(Saved data entries)
--- START ---

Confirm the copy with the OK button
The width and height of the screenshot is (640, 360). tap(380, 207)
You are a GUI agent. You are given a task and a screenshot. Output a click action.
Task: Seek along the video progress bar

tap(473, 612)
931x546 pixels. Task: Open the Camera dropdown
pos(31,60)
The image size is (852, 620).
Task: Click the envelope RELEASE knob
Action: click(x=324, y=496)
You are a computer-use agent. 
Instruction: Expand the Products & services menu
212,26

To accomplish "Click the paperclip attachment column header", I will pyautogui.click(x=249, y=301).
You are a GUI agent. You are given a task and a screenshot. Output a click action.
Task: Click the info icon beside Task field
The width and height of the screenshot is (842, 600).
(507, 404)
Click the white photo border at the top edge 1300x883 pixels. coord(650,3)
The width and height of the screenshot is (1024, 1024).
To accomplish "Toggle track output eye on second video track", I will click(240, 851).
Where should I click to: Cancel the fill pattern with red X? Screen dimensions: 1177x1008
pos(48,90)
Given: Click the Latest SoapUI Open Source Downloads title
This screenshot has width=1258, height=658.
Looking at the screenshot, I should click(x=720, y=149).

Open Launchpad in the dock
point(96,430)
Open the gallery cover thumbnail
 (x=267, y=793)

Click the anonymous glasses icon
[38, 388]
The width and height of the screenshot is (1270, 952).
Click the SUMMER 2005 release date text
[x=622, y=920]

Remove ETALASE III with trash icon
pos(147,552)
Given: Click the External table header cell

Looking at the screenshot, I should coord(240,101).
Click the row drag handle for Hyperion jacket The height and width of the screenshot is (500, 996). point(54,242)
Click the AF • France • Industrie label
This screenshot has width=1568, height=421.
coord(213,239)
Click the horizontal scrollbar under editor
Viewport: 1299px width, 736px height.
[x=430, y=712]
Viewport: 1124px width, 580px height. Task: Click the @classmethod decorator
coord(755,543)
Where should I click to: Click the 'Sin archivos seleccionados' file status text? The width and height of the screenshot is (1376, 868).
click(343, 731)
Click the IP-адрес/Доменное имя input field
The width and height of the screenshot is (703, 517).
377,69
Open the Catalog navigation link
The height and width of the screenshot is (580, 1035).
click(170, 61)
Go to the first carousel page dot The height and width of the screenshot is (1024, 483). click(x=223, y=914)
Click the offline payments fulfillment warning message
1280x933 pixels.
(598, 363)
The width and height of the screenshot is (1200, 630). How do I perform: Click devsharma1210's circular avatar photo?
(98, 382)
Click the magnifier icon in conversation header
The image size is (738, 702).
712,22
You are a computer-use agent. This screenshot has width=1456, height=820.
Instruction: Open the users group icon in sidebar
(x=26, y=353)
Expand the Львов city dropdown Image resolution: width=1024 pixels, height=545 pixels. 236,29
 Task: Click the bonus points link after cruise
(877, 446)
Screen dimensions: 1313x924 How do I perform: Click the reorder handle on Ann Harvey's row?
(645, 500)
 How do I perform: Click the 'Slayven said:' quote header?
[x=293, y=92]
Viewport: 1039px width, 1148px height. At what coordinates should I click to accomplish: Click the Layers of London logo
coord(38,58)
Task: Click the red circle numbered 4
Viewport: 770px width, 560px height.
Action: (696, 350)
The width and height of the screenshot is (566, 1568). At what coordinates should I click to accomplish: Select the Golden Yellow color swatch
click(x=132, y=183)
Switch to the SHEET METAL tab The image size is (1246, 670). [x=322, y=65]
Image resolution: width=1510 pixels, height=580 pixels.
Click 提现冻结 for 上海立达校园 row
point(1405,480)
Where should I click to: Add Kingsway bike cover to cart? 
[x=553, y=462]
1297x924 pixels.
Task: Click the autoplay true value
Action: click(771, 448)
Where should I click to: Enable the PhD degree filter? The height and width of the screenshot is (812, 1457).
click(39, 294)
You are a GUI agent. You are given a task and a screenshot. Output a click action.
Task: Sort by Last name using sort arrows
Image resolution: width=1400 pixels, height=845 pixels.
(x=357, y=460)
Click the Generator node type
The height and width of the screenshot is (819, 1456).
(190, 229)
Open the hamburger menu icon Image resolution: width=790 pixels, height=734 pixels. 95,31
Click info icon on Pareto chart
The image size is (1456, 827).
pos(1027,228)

--- END ---

Repeat the lines from the first one in the records through the line containing "Task: Click the info icon beside Task field", exactly as written, and nothing else.

Confirm the copy with the OK button
The width and height of the screenshot is (640, 360). tap(380, 207)
You are a GUI agent. You are given a task and a screenshot. Output a click action.
Task: Seek along the video progress bar

tap(473, 612)
931x546 pixels. Task: Open the Camera dropdown
pos(31,60)
The image size is (852, 620).
Task: Click the envelope RELEASE knob
Action: click(x=324, y=496)
You are a computer-use agent. 
Instruction: Expand the Products & services menu
212,26

To accomplish "Click the paperclip attachment column header", I will pyautogui.click(x=249, y=301).
You are a GUI agent. You are given a task and a screenshot. Output a click action.
Task: Click the info icon beside Task field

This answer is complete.